_What is needed_. Please filter the entries and return only the lines that include "Κάνναβης".
+++++
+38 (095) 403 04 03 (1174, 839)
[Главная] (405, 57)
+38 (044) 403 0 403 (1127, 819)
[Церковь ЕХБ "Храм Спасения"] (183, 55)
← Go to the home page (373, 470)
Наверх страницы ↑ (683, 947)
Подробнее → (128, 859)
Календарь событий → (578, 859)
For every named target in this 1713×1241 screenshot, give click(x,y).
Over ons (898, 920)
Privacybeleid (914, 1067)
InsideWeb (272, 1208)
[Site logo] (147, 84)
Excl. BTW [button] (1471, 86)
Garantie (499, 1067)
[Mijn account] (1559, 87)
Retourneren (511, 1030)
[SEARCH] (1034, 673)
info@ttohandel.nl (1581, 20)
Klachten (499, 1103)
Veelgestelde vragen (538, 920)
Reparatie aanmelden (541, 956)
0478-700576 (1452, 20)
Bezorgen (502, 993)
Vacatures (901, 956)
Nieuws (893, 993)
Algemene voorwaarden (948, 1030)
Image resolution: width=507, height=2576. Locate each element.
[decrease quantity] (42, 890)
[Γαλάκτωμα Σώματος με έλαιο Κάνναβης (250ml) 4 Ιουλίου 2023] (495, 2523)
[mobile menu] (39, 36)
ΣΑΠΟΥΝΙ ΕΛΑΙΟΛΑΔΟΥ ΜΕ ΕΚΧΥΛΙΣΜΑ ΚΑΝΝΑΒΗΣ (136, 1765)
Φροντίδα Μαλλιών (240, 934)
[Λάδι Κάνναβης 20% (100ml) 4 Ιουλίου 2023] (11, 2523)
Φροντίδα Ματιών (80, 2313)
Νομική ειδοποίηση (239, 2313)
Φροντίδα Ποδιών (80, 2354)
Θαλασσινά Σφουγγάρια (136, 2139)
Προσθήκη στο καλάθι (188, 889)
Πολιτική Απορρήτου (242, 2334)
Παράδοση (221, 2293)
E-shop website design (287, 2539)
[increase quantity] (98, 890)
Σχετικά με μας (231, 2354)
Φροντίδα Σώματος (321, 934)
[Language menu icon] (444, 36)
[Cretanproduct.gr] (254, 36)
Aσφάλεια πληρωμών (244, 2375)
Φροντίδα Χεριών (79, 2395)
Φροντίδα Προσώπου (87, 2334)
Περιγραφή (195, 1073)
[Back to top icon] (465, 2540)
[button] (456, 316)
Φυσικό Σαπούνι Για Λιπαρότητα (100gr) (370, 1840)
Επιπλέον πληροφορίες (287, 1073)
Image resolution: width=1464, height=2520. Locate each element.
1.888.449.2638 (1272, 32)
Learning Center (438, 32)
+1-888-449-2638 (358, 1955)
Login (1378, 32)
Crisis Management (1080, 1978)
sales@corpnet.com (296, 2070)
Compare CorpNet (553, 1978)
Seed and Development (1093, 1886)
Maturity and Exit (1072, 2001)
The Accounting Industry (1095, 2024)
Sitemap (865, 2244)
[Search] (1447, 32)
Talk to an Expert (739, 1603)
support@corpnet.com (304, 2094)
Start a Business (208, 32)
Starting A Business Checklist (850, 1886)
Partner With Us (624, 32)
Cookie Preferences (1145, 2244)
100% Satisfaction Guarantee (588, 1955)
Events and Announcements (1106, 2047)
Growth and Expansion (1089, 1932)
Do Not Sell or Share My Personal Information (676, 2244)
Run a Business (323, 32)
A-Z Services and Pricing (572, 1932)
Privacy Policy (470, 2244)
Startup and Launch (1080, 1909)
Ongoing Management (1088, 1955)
+++++
_Solved exercise_.
[Γαλάκτωμα Σώματος με έλαιο Κάνναβης (250ml) 4 Ιουλίου 2023] (495, 2523)
[Λάδι Κάνναβης 20% (100ml) 4 Ιουλίου 2023] (11, 2523)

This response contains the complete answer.